The results revealed that, overall, 20.4% of participants reported consuming dairy products (mostly milk) on a regular basis, meaning one day a week or more. The average estimated consumption was 80.8 g per day in this population and almost 40 g per day in all participants.

Eleven percent of the participants consumed dairy products monthly and 69% never consumed any.

Incident-based follow-up research of cancer cases. Results were adjusted for family history of cancer, education, income, alcohol consumption, smoking, physical activity, soy and fresh fruit consumption, and body mass index.

Overall, 29,277 new cases of cancer were recorded, with regular dairy consumers having significantly higher risks of liver and breast cancer.

For every 50 g of dairy products consumed per day, the risk increases by 12% for liver cancer and 17% for breast cancer.

There was also an increased risk of lymphoma, although this was not considered statistically significant. No significant association was found for any other type of cancer studied.

Linking dairy product consumption to cancer risk

Although the results of these studies do not prove causation, the researchers believe that there are several plausible biological mechanisms that may explain these associations.

It could be, for example, that higher consumption of dairy products increases levels of insulin-like growth factor (IGF-I), which promotes cell proliferation and has been linked to higher risks for several types of cancer.

Another possibility is that the female sex hormones found in cow’s milk, such as estrogen and progesterone, could play a role in the increased risk of breast cancer. And the saturated and trans fatty acids in dairy products could increase the risk of liver cancer.

The researchers also noted that for the majority of Chinese people who don’t produce enough lactase, dairy products can be broken down into products that affect cancer risk.
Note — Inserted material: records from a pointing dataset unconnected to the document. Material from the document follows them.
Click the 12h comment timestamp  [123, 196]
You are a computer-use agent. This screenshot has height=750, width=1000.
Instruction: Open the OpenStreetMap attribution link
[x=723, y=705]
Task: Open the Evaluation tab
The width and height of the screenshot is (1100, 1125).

“This was the first major study to investigate the link between dairy products and cancer risk in a Chinese population. Further studies are needed to validate these current findings, establish whether these associations are causal, and investigate potential underlying mechanisms involved.” said first author Dr Maria Kakkoura, a nutritional epidemiologist at Oxford Population Health.

Co-lead author, Associate Professor Huaidong Du, a senior researcher at Oxford Population Health, stressed that these findings should not prompt consumers to reduce their consumption of dairy products.

“While our results suggest there may be a direct link between regular consumption of dairy products and certain cancers, it is important to know that dairy products are a source of protein, vitamins and minerals.

“It would not be prudent to reduce dairy intake based solely on current study rights or without ensuring adequate intake of protein, vitamins and minerals from other sources.”

Source: BMC Medicine
“Dairy product consumption and risks of total and localized cancers in Chinese adults: an 11-year prospective study involving 0.5 million people”
Posted May 6, 2022
DOI: https://doi.org/10.1186/s12916-022-02330-3
Authors: Maria G. Kakkoura, Huadong Du, Yu Guo, Zhengming Chen et al.